Dataset excerpts:
* * * * *

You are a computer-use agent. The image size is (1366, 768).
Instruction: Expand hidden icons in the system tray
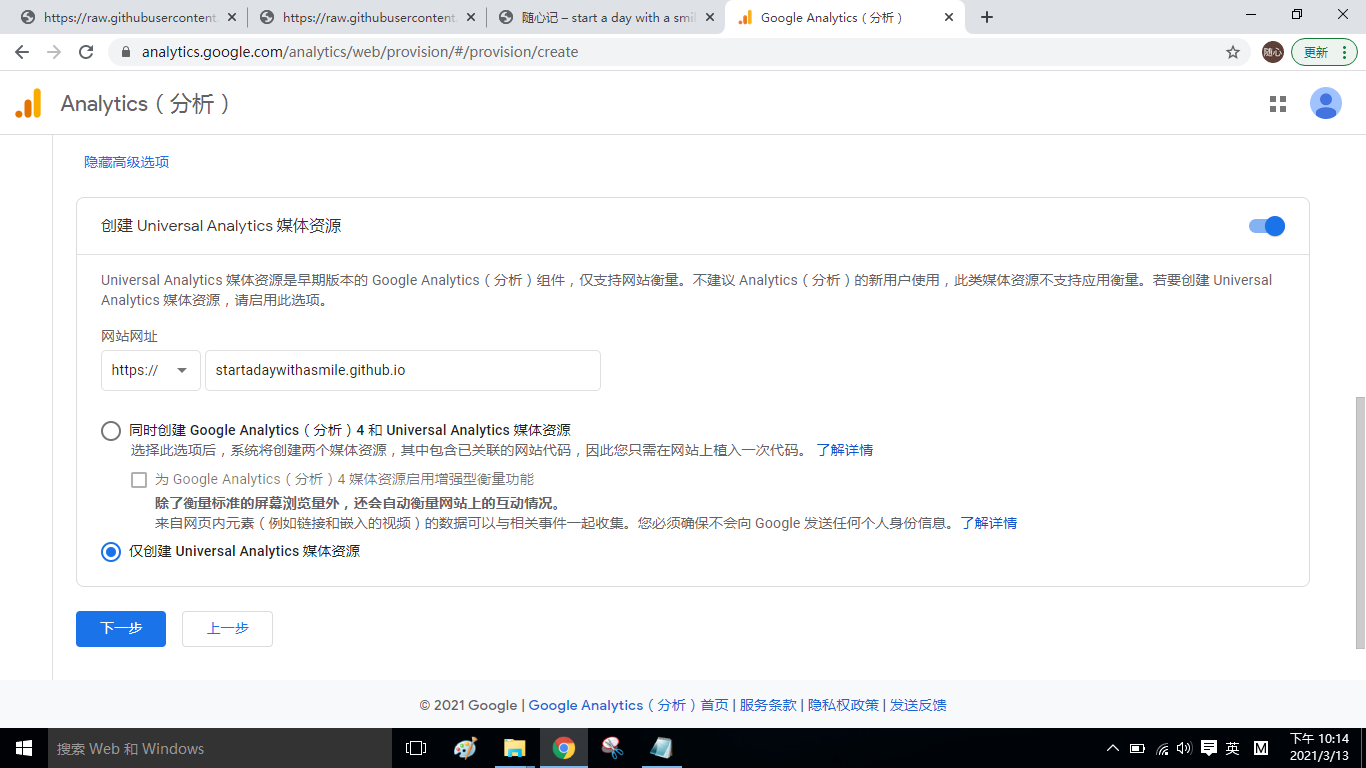point(1111,748)
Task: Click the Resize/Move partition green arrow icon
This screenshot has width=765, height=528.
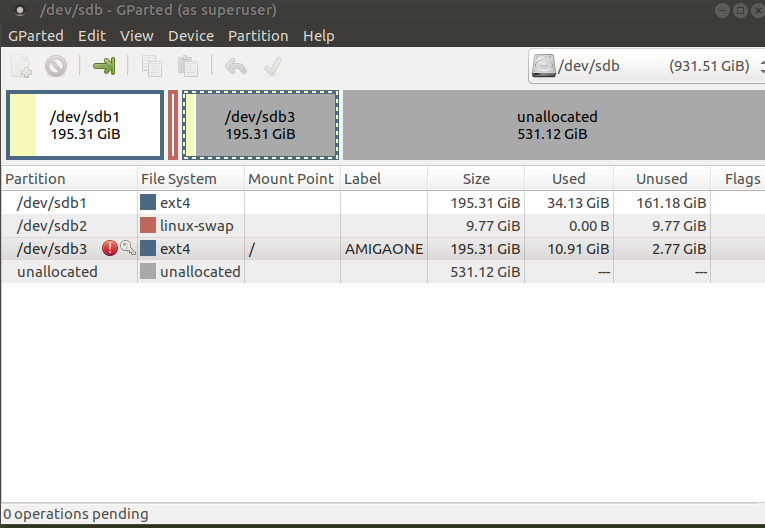Action: pos(104,66)
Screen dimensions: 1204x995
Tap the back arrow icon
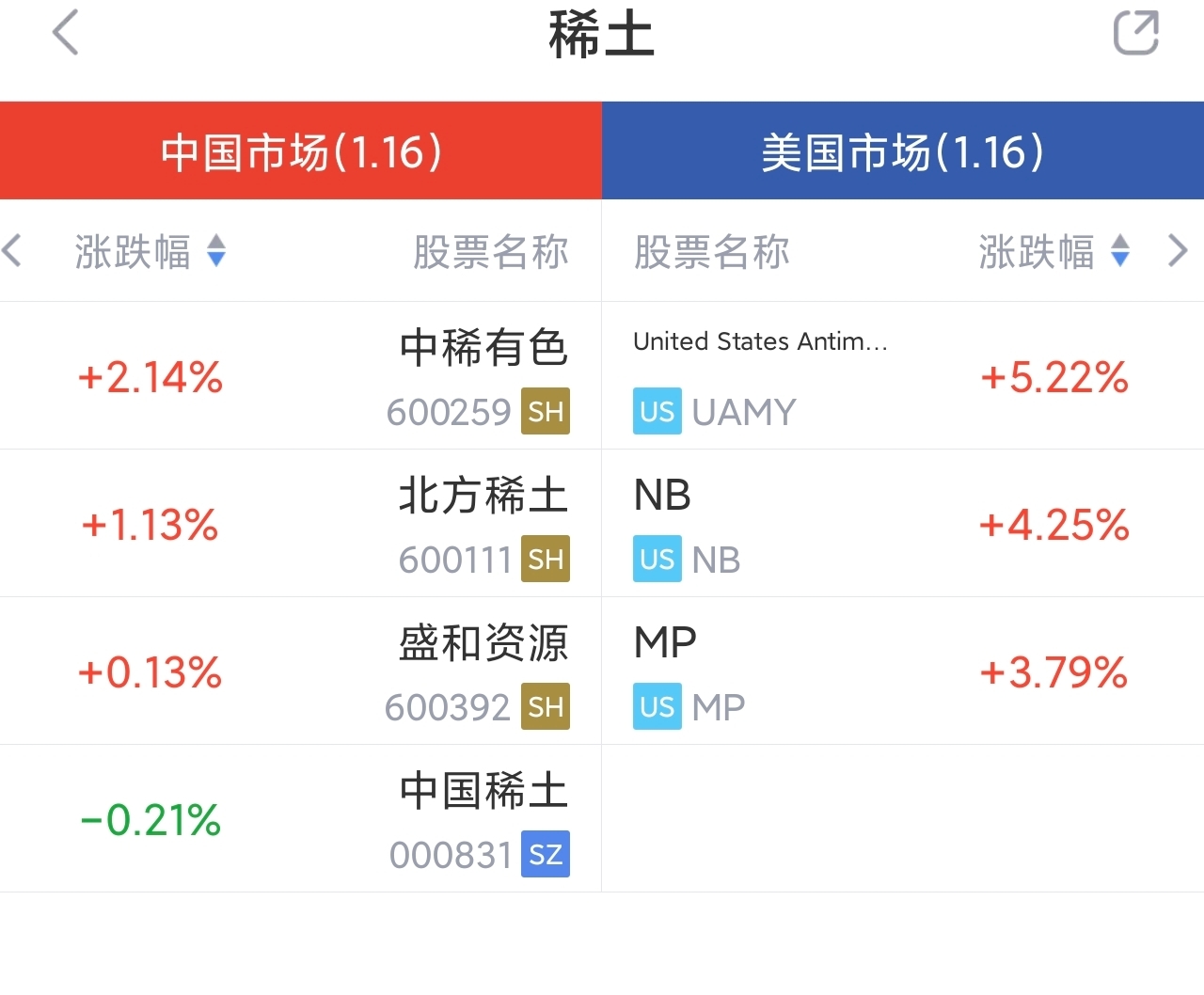65,34
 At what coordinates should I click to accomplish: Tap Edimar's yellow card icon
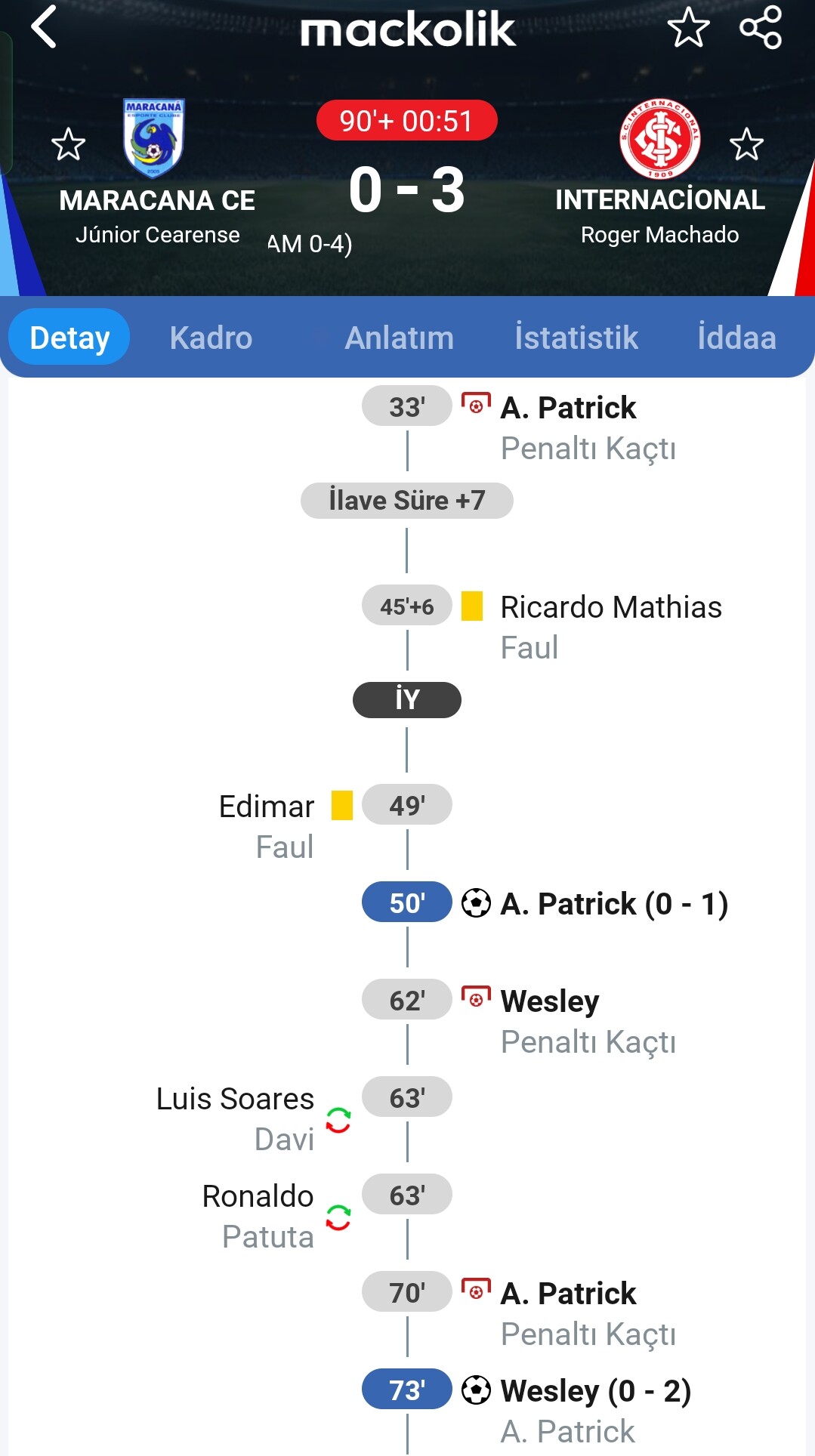coord(342,805)

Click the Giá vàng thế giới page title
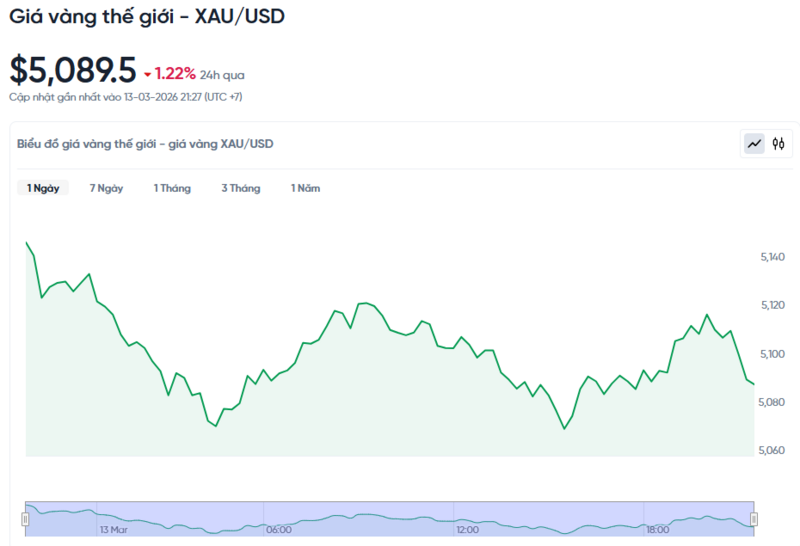pyautogui.click(x=147, y=17)
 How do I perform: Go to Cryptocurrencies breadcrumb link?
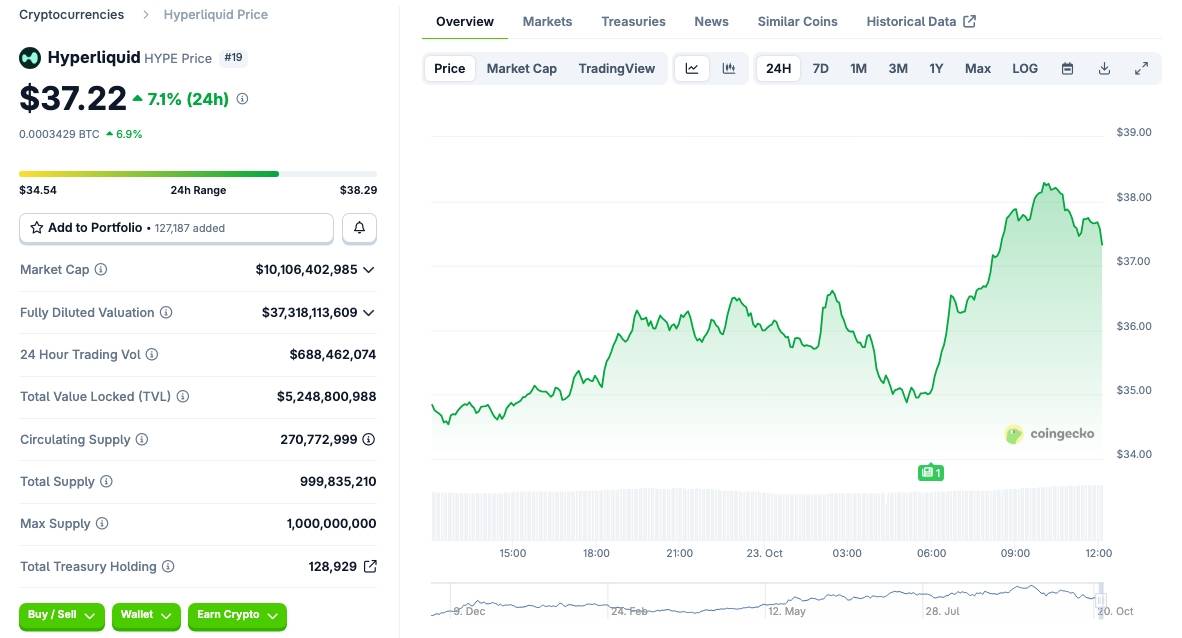click(72, 15)
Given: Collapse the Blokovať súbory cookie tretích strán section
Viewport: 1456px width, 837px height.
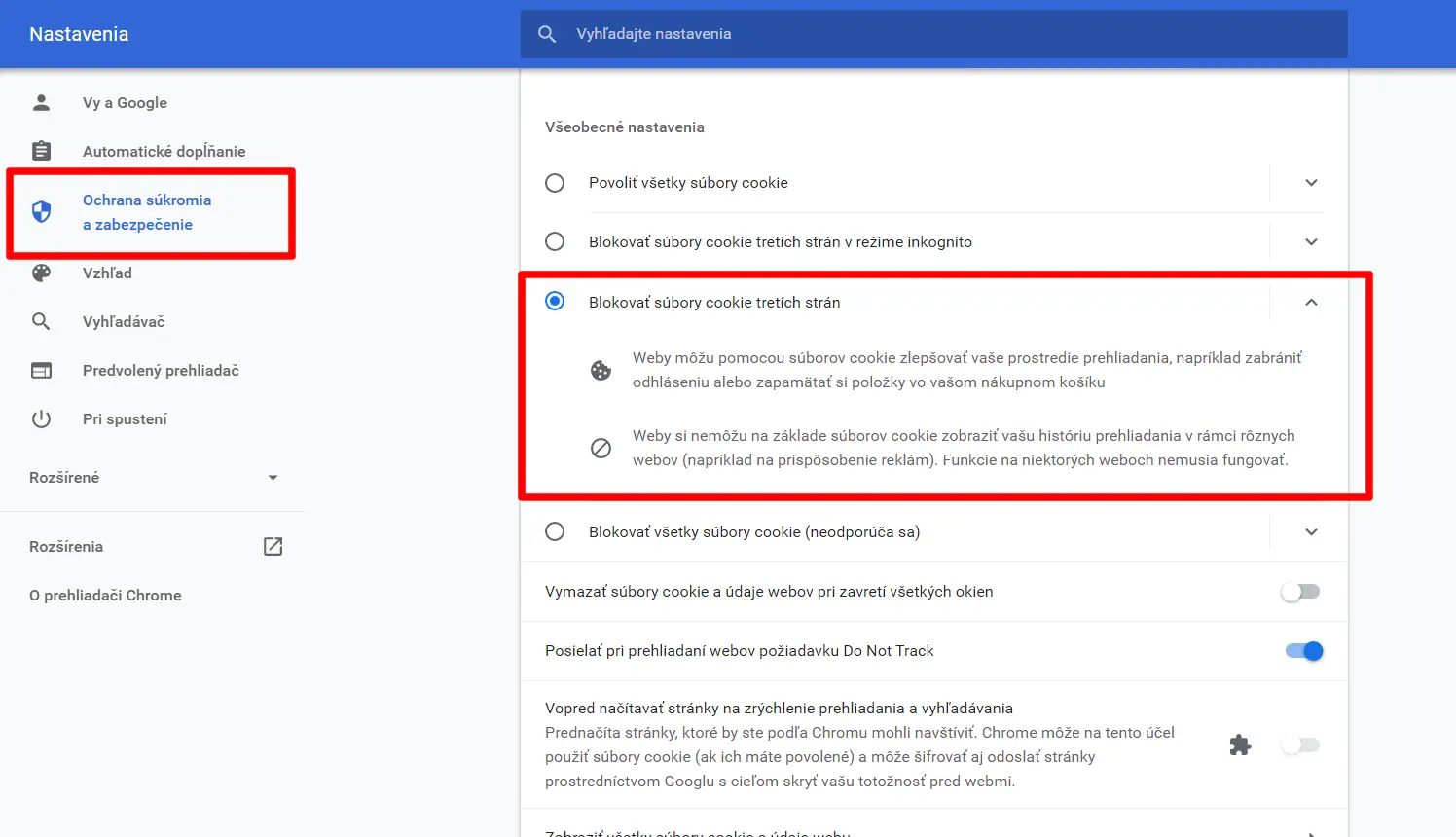Looking at the screenshot, I should click(x=1311, y=302).
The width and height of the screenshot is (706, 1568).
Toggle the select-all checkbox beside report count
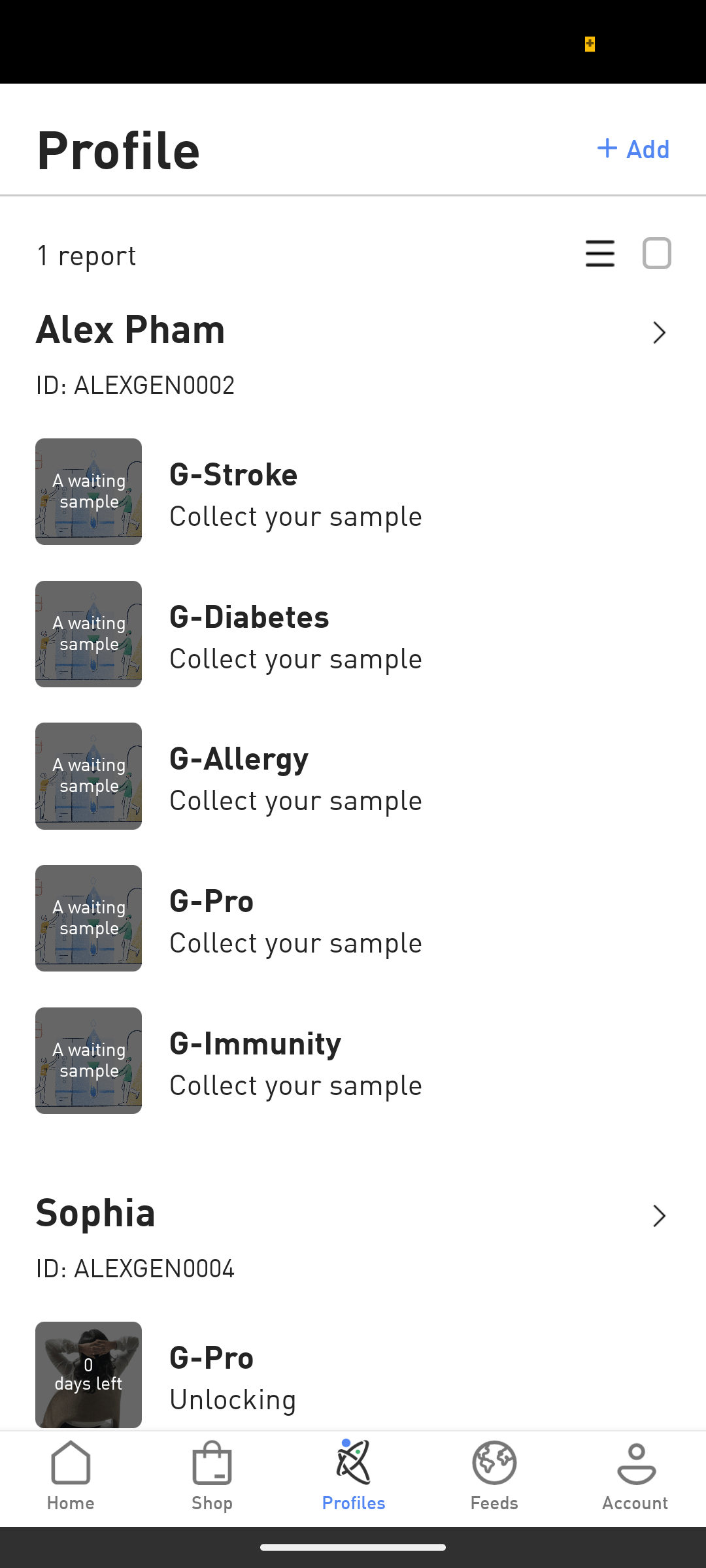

* * * * *

Return all the data exactly, and keep the pictures out.

You are a computer-use agent. The image size is (1366, 768).
Instruction: Expand hidden icons in the system tray
point(1111,748)
Task: Click the Resize/Move partition green arrow icon
This screenshot has width=765, height=528.
Action: pos(104,66)
Screen dimensions: 1204x995
Tap the back arrow icon
65,34
 At what coordinates should I click to accomplish: Tap Edimar's yellow card icon
coord(342,805)

Click the Giá vàng thế giới page title
pyautogui.click(x=147, y=17)
 How do I perform: Go to Cryptocurrencies breadcrumb link?
click(72, 15)
Given: Collapse the Blokovať súbory cookie tretích strán section
Viewport: 1456px width, 837px height.
Looking at the screenshot, I should click(x=1311, y=302).
The width and height of the screenshot is (706, 1568).
Toggle the select-all checkbox beside report count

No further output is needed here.